To which Tim Bousquet, writing in the Halifax Examiner, responds:
What is it with Nova Scotians and their apostrophes?
Very few official Nova Scotia place names have apostrophes: Peggy’s Cove, the District of St. Mary’s, and perhaps one or two more. But Nova Scotia is hardly the only place that eschews the useful little mark in matters geographic.
Sometime in the 1920s, an international convention of foolhardy cartographers voted to expunge apostrophes from maps, on grounds they were too easily confused with geographical elements: islands, lakes, fire plugs, etc.
From maps, lawlessness spread to government lists of official names, thence to street signs, and on newspaper stories, and eventually the populace—although many stout souls cling stubbornly to what sensible grammarians know is the rightful place of the possessive mark.

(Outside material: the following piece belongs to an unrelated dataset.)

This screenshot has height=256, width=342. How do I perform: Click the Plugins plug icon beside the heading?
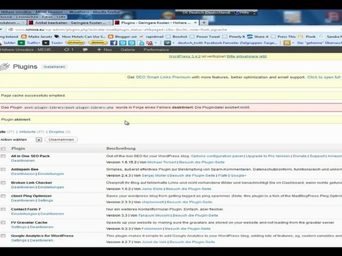pyautogui.click(x=4, y=67)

Contrarian lives at Kempt Head, which so far as I know either never had an apostrophe, or shed it long before the map-makers’ murderous conspiracy. Nearby Ross Ferry, however, was indubitably Ross’s Ferry back when Old Man Ross began rowing passengers to and from Big Harbour on the opposite shore of the Great Bras d’Or Channel. Ross’s trade was a yeoman effort, surely deserving of memorialization in the form of a modest apostrophe. Few any longer write the name as Ross’s, but longtime residents still pronounce an extra, apostrophe-inspired syllable: “Rosses.”

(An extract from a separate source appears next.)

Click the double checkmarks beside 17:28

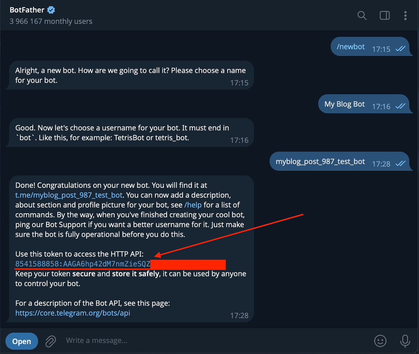coord(400,164)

Lately, the Anything Goes Linguistic Brigade has been demanding the total elimination of all apostrophes—no more pesky distinctions between “it’s” and “its,” “she’ll” and “shell,” or, tellingly, “he’ll” and “hell.” Time, Slate, and the Poynter Institute have all written about, but stopped short of endorsing, this anarchist campaign. There’s even a Kill-the-Apostrophe website, which good taste prevents me from linking to.
To such apostasy, Contrarian’s response is the same as it has always been to the reckless omission of the serial comma: Resist! Official, bureaucrat-inspired lists be damned! Keep using apostrophes in place names that obviously require them. Consider toting a sharpie for guerrilla sign-correction purposes.